Consider a car with wheels having a circumference of $\unit{1}{m}$, so if the wheel turns around once per second, the car has a speed of one meter per second ($\unit1{m/s}$) or $\unit{3.6}{km/h}$.
The car has a somewhat peculiar stop watch on the dashboard. I thas a single hand. The face is divided into 60 like sized parts suggesting that one round of the hand is 60 seconds or one minute. Yet it is mechnically connected to one of the wheels in the strange way such that the hand goes around once exactly for $60$ turns of the wheel.
If the car runs at $\unit1{m/s}$ it will make $60$ turns in one minute and the hand of the stop watch in the car will turn around once suggesting one minute has passed, all just fine.
Yet, obviously, if the car goes slower, the stop watch will show a "time" which is not the same time we would check on our wrist watch. In special and general relativity, the stop watch time is called the local time in the car.
In particular when computing the speed of the car based on the local time, we will find that the stop watch turns once, $1$ minute, for $60$ turns of wheel and the speed of the car is $\unit{60}{m}/ \unit{60}{s}$ = $\unit1{m/s}$, independent of how fast the car is going according to measuring the speed with our wrist watch.
Consider the car heading towards a curtain while being set up get slower and slower such that it comes to a halt exactly at the curtain.
If the car would be an "observer" and the curtain would be the event horizon of a black whole, you'll find descriptions a bit like: 1⇗
As the car approaches the curtain, according to its local time, its speed is still the full $\unit{1}{m/s}$, unchanged and in the limit as it approaches the curtain. Further, an observer in the car would not find this weird. Assume their metabolism is also strongly coupled to and synchronized with the wheel's turning: if she normally breathes 15 time per minutes, now its 15 times per 60 wheel revolutions. If she normally has a hard beat of 70 per minutes, it is now 70 per 60 wheel turns. And similarly down to the chemical reactions that make a living organism. For this observer the car will continue to move through the curtain, move on as if nothing specifically happened, and will eventually crash into a singularity of all cars that already crashed into it before.
Sounds weird? I think so.
Though John Rennie says on Physics Stackexchange quite clearly: "in the coordinate system of an external observer the infalling object never crosses the event horizon", that is, simply put, for all practical purposes the car does not run through the curtain, ever. Which sounds relieving. :-)

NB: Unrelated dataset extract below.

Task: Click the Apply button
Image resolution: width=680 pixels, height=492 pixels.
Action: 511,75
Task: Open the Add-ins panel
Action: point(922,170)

But it leaves a conundrum about all those black holes recently detected, crashing into each other, and the singularity inside the event horizon:
According to my calender and clock, when did, in the last 16 billion years (which is a lot less then infinite billion years), stuff pass through any event horizon at zero speed to join any singularity behind? Do we have singularities behind event horizons anywhere, right now, in this universe or do we rather have to wait an infinite time first?